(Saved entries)
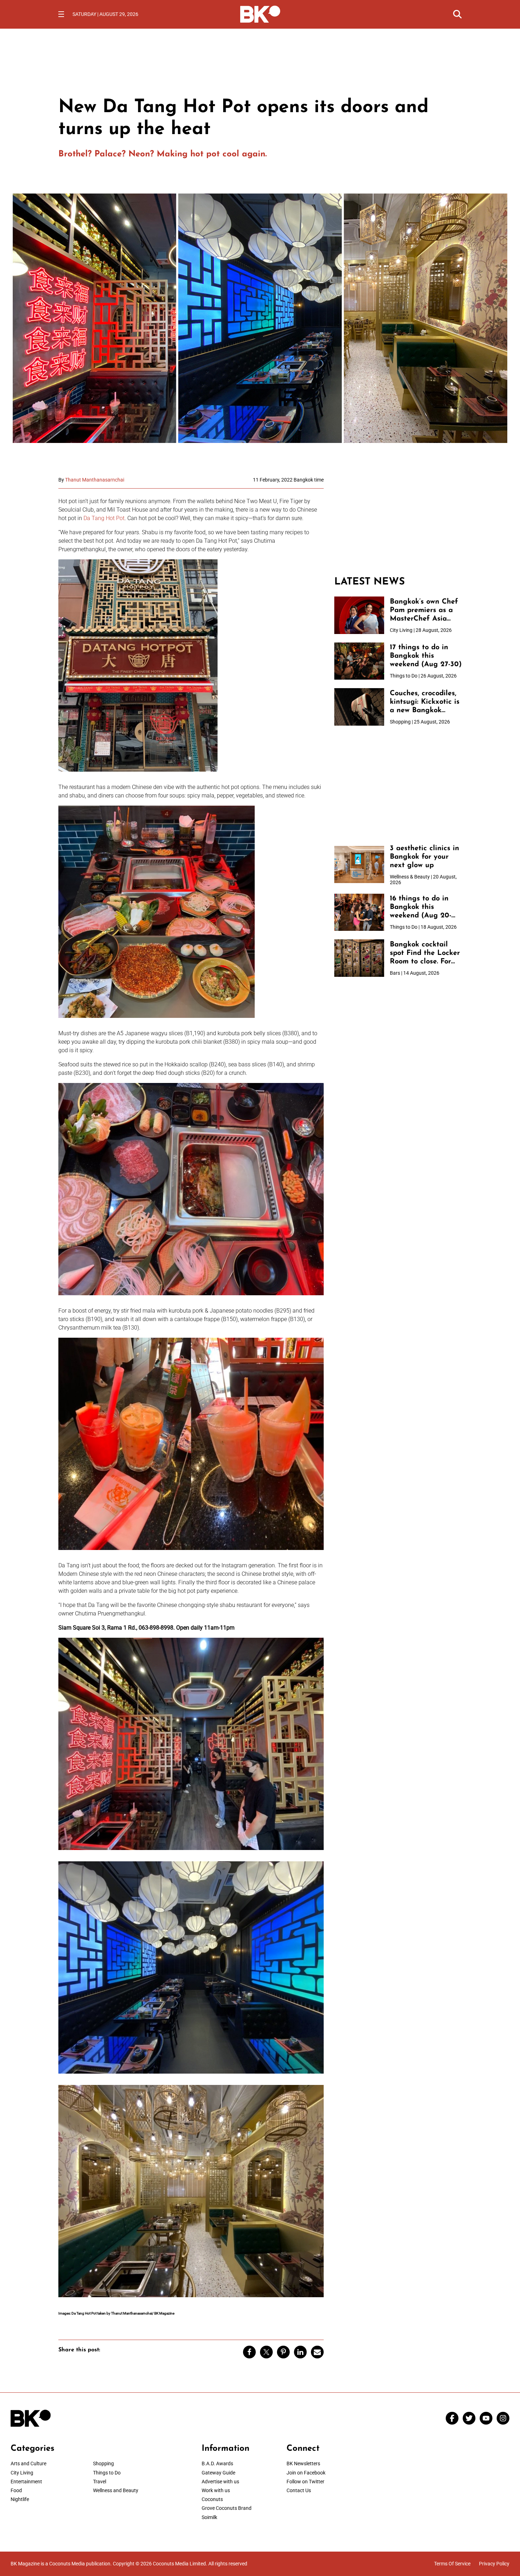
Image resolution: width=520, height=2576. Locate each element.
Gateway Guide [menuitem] (218, 2473)
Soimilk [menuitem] (209, 2517)
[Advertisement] (398, 521)
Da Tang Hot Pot (104, 518)
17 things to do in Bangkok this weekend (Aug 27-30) (426, 656)
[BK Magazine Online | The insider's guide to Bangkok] (260, 13)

> [Brief]
Would you write out each record above exactly, with no images?

> [Answer section]
Image resolution: width=520, height=2576. Locate each element.
Gateway Guide [menuitem] (218, 2473)
Soimilk [menuitem] (209, 2517)
[Advertisement] (398, 521)
Da Tang Hot Pot (104, 518)
17 things to do in Bangkok this weekend (Aug 27-30) (426, 656)
[BK Magazine Online | The insider's guide to Bangkok] (260, 13)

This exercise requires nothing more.